El régimen de excepción sólo intensificó la búsqueda de información por parte de familias que además de demandar al Estado la liberación de sus inocentes, le exigen que respete su derecho a saber si están con vida. Pero en este país no sólo vemos que el Estado podría estar cometiendo desapariciones forzadas al negar esta información, sino que somete a familias enteras a una lenta agonía por la incertidumbre.
Cecilia es una de esas mujeres que no se tapan el rostro para exigir tanto información como la liberación de su hijo. No lo hace porque no tiene nada que ocultar ni temer, dice reiterativamente. Cuando le comenté que escribiría este texto y le pregunté si podía mencionarla, me respondió con un “sí” contundente. “Usted sabe que no hay problema”, me dijo segundos después. Porque ella no vacila. Jamás ha dudado en moverse para abogar por él y por su hermano también detenido bajo el régimen, del que tampoco sabe nada. Cada que puede, va a las concentraciones de familiares de personas detenidas bajo el régimen o corre a participar en conferencias de prensa.
Sus ojos pocas veces reflejarán el cansancio o el dolor o las lágrimas que deja ir cada vez que piensa y habla de su hijo. Menos reflejarán el padecimiento de un cáncer de mama que le fue diagnosticado meses antes de la detención o un problema de la vista que ha comenzado a padecer, como la cirugía de útero por la que hace no más de seis meses tuvo que pasar para evitar un nuevo cáncer.
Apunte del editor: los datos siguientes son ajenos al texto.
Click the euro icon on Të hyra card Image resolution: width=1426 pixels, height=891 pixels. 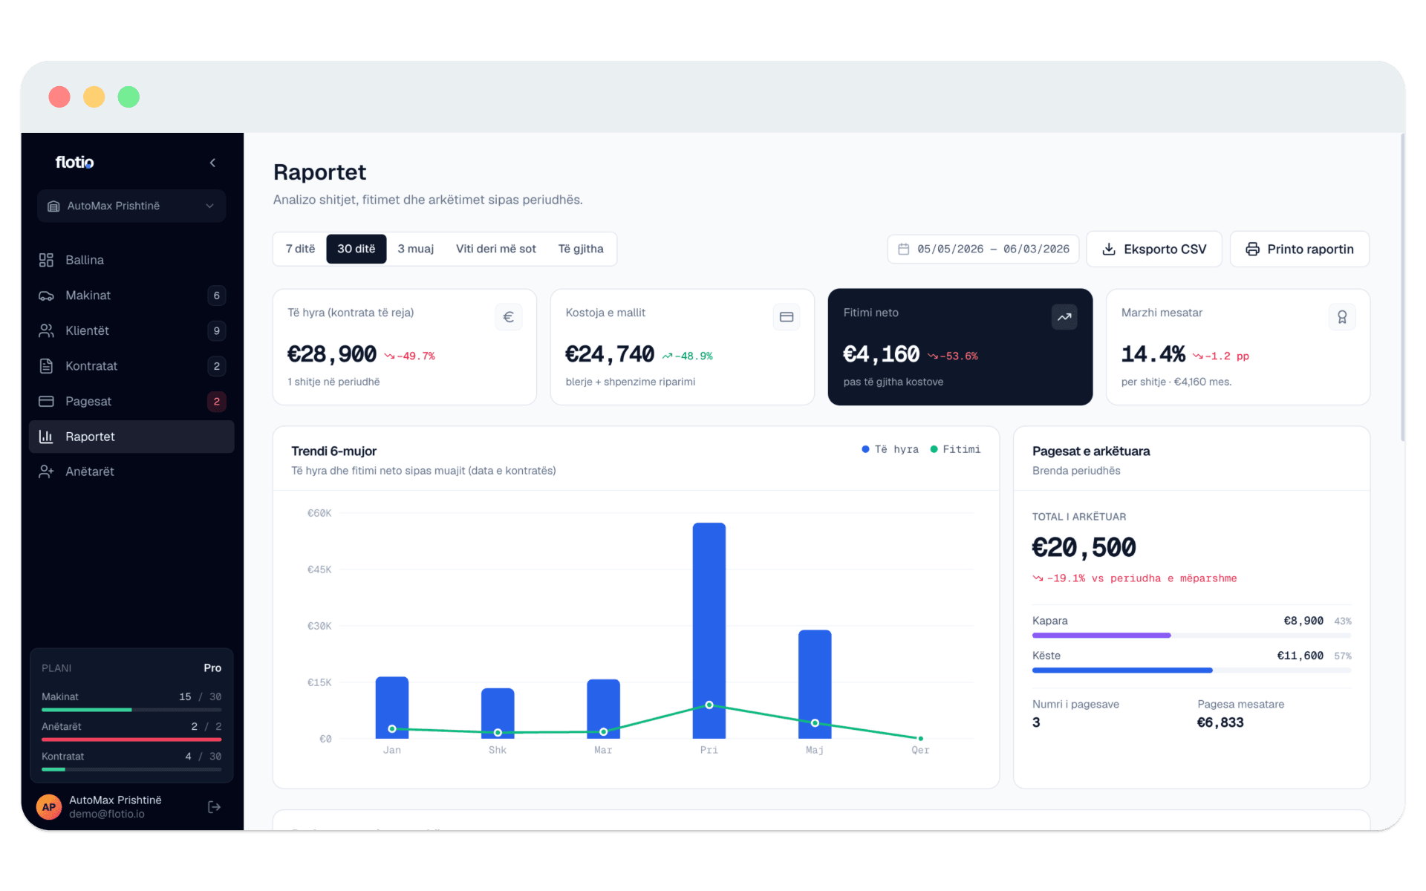509,317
La comida falta en su casa porque destinan buena parte del único salario de $220 de su esposo, que gana en proyectos de construcción, a la compra de paquetes de comida que le envían a su hijo. Ella ha dejado de trabajar como vendedora ambulante, porque sus días se van en denuncias, en vueltas de aquí para allá: en la Corte Suprema de Justicia, la Procuraduría para la Defensa de los Derechos Humanos, la Procuraduría General de la República… Todo para dejar un registro de los derechos que les están siendo violentados. Todo lo que pueda conseguir la liberación de su hijo o, al menos, darle una mínima posibilidad de verlo.
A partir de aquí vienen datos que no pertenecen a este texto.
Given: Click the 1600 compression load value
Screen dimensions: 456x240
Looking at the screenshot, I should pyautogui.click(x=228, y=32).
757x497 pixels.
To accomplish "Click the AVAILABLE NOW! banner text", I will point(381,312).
Mientras ella, por un lado, exige el cumplimiento de los derechos de su hijo, el Estado ni siquiera es capaz de garantizarle a ella los suyos, como el derecho a la salud.Ahora, una de sus preocupaciones es que en el Instituto Salvadoreño del Seguro Social no hay parte de los medicamentos para su tratamiento. Tiene casi un mes sin poder acceder a insulina porque, bueno, no hay. Esa también es la realidad de El Salvador hoy en día, donde no hay medicinas para la población por recortes financieros al Ministerio de Salud. El caso de aguante, de resistencia y resiliencia de Cecilia es uno entre cientos. Como ella, muchas otras personas buscan información de sus parientes con desesperación y a veces hasta resignación. Hay quienes dejan una silla frente a la puerta de la casa, con la esperanza de que, llegado el atardecer, tal vez ocurra el milagro de ver a su pariente aparecer.
Cecilia tiene un sofá con vista a la calle. A veces, se sienta y de inmediato, calla. Su mirada se pierde en un paredón levantado frente a la puerta de su casa. Quizás es ahí cuando navega entre sus recuerdos. Es ahí cuando la energía de Cecilia se guarda para ella, para pensar en ese 10 de mayo de 2022 que pudo haber sido diferente.